Otep is the kind of band that works better for me live than on record. I am not a fan, to put it plainly. But little Ms. Otep loves her theater and she gives it everything she’s got in the live environment, changing headgear like Madonna changes outfits. Devil horns, combat caps, Muslim veils, and even a pilot’s helmet with flaps...she pretty much wore it all during the performance. There’s something primal about the super low tuned bass, the tribal drumming and squealing guitar that turns the crowd into moshing beasts. Even Otep’s poetry, always the most pretentious part of her recorded output, comes across with force live. She’s also got one of the most beastly growls you’ve ever heard from a female body.
Tonight Otep really got into a running battle with a heckler in the crowd. Her strong views naturally make for some vocal opponents but she didn’t back off the offender, yelling “Fuck me, fuck me, fuck me...yeah, that’s what your mother did, that’s why she left your dad!”, which got a response from the crowd. Otep is not real fond of boys, in case ya didn’t know. The biggest response she got was when she asked President Bush, “you rotten motherfucker”, to resign or be impeached. To which I can only reply, you go, girl!
An interesting, as always, set from Otep and you can read Kat’s interview with bassist Evil J right here at Wormwood.
If the crowd here tonight is any indicator, it looks like Static-X will escape the purge of bands that came up in the nu-metal surge of the late 90’s. And very rightfully so. They have a strong understanding of how to merge truly heavy metal with powerful rhythms which helps them rise above the pack. There’s something about this approach that they are locked into more than any other band. Their new CD “Cannibal” seems to be doing pretty well and it returns them to the intensity of “Wisconsin Death Trip”, their brilliant breakout CD that remains one of the monoliths of cyber-metal.
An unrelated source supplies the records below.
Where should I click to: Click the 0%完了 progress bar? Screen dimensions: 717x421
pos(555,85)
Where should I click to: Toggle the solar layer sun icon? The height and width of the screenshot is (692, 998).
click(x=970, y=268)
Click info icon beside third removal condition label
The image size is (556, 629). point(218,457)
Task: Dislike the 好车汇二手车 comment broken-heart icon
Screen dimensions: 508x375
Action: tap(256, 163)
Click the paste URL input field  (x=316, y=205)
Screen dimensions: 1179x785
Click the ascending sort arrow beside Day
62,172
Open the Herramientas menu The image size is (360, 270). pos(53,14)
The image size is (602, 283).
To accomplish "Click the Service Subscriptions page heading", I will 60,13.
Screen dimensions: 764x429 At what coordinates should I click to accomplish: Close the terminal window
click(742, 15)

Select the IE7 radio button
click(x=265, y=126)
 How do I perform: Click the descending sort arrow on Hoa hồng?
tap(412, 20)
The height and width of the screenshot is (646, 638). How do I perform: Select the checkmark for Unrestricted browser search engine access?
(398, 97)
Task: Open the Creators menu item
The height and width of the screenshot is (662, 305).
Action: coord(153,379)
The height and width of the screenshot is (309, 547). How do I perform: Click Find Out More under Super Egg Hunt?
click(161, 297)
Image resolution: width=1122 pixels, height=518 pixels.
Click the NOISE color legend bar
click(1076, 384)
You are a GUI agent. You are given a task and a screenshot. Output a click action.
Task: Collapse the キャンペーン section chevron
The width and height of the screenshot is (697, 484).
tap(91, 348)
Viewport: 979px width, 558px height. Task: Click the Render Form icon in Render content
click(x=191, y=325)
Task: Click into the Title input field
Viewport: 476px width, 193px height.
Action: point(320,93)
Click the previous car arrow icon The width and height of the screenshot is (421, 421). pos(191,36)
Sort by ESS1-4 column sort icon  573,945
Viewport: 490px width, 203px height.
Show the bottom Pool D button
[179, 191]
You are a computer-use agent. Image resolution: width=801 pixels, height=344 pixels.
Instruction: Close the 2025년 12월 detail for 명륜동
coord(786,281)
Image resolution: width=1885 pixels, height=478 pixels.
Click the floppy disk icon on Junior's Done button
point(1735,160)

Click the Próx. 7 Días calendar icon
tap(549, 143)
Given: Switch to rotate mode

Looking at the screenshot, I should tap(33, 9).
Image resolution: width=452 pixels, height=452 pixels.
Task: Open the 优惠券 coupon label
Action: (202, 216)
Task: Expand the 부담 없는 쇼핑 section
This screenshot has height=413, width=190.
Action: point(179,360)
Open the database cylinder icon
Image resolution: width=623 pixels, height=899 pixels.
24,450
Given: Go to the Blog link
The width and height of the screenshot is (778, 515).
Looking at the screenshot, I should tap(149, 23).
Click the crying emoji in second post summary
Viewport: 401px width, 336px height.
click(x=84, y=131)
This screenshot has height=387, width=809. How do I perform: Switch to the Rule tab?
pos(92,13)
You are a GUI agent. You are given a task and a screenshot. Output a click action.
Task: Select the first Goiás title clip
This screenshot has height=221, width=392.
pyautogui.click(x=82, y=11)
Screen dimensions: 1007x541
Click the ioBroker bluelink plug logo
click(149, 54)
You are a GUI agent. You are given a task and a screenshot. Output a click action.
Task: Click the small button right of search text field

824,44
Starting off with the title track to “Cannibal”, the dudes had the crowd heaving and pulverizing each other from the onset. AWE-INSPIRING sound from the legendary Johnny B...every band should sound this good live. The guitars were hella thick and bass/drum interplay was capable of jump-starting tectonic plate movement. Only weak note was Tony’s death grunts, because of a bad vocal mike. I said it before, there’s something about the simple rhythms and choppy guitar riffs mixed with Wayne ’s jabbering vocals that reaches inside and forces you to groove.
The band played with full intensity through some of their most scorching stuff, like “I’m With Stupid” (“so I grabbed my shovel...so I grabbed my shovel”), “Bled for Days” and “Black and White”. Everything from “Cannibal” sounded top notch...”Destroyer” is getting all the airplay, but the track “Chemical Logic” is as annihilating as Static-X can get. The band’s stage personalities all came alive...Wayne with his goofy, almost kabuki-like poses and skyscraper hair, the gruff brutality of burly, bald-headed Tony, the cooler-than-cool guitar heroism of Koichi and Nick’s smiling, happy approach to smacking the drums. These quirks really made the dudes more memorable as a unit.
“100% evil disco”, as Wayne would say. Don’t let that scare you off...Static-X is one of the best live bands out there right now and metalheads who stick their nose up in the air thinking they are nu-metal or “too hip” are really missing out.
One of the best parts of the night was running back across Highway 173 and finding out my car hadn’t been towed! This evening sure made up for the previous debacle I had at Forest Hills Lodge. I’ll be back for Nile for sure and hopefully God Forbid as well.